Massive chunks of fertile land are given to cattle cultivation, which is a horribly inefficient way of feeding a population, even if you actually do eat the cows.  People are starving in a land of plenty.  

There are several possible ways to interpret this.  One is to assume that this is all a costly mistake, to assume that the people are bound up in a blind status-driven rat race that causes them to sacrifice their lives and their children for no good reason.  

The economic interpretation is as follows:  These people have lived for decades, perhaps centuries, in a state of near anarchy.  They are constantly threatened by raiders, and often driven out of their homes.  If they invested the time an effort to improve their lands and plant crops, they could easily lose everything with the next raid.  They would be stuck and vulnerable.

However, by focusing on raising a herd of cows, their wealth is mobile.  If war gets too close, they can flee to the hills with their animals.  Their children may be ill-fed, but at least they have something.  Farmers would have nothing at all.  It is entirely rational to pursue a strategy of herding.

We see this throughout history.  In chaotic places, people chose a nomadic herding lifestyle.  When they live in a society that protects property and provides rule of law, they switch to farming.  Farming is much more productive in most places, but it requires large and vulnerable investments.

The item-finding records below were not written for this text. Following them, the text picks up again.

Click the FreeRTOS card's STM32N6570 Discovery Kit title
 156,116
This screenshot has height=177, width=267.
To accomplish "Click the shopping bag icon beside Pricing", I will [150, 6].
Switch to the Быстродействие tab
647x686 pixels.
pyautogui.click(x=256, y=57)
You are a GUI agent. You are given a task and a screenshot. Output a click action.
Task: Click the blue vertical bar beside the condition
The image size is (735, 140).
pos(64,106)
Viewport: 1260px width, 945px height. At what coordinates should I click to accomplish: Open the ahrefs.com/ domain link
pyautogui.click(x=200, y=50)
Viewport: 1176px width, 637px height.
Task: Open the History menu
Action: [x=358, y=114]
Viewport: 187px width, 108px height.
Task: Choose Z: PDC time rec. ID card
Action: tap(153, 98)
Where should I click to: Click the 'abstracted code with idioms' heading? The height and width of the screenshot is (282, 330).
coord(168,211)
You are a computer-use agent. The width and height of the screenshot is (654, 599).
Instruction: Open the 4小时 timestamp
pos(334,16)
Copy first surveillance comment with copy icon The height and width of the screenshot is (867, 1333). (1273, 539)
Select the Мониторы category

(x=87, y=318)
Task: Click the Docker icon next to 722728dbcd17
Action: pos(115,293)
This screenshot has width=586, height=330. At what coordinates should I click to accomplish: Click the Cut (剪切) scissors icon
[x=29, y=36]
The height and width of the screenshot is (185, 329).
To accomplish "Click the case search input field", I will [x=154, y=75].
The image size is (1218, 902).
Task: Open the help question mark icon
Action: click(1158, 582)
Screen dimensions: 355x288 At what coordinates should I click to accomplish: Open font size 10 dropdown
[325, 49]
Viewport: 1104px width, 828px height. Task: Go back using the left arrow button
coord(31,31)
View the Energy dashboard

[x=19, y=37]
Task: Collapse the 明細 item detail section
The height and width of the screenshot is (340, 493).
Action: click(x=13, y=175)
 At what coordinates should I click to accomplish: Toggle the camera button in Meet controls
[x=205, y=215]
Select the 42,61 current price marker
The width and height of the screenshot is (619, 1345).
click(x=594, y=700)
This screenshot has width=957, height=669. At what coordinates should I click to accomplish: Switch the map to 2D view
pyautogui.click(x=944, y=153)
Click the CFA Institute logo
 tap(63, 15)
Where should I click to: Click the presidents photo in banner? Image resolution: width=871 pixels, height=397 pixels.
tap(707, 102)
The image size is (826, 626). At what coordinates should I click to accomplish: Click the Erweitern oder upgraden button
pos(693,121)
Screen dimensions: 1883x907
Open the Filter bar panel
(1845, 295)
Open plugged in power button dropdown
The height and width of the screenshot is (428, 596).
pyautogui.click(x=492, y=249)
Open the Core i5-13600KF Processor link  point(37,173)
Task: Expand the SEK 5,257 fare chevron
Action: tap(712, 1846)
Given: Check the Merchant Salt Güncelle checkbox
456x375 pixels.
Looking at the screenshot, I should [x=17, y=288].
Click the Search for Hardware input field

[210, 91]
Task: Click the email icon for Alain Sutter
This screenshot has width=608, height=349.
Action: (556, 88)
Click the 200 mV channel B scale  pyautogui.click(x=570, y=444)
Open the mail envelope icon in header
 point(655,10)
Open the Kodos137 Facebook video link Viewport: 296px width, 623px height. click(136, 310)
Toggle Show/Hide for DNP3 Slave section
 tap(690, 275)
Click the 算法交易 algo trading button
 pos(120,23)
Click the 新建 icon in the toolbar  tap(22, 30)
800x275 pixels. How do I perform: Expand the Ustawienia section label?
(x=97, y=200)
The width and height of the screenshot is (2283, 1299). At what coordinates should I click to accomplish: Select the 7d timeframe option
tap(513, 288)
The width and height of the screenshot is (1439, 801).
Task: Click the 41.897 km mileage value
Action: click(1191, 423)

The most nuanced view is this:  Cultural practices evolve as a rational response to the conditions that people face.  However, culture changes slowly, and old ways are often not appropriate for a new environment.  If South Sudan becomes a peaceful place, the cultural insistence on herding rather than farming will become a liability, a horrible waste of opportunities.  People who rethink old assumptions and embrace new ways will be rewarded.  

But if the place falls into chaos again, the herders will be better off, and the old norms will prove their worth.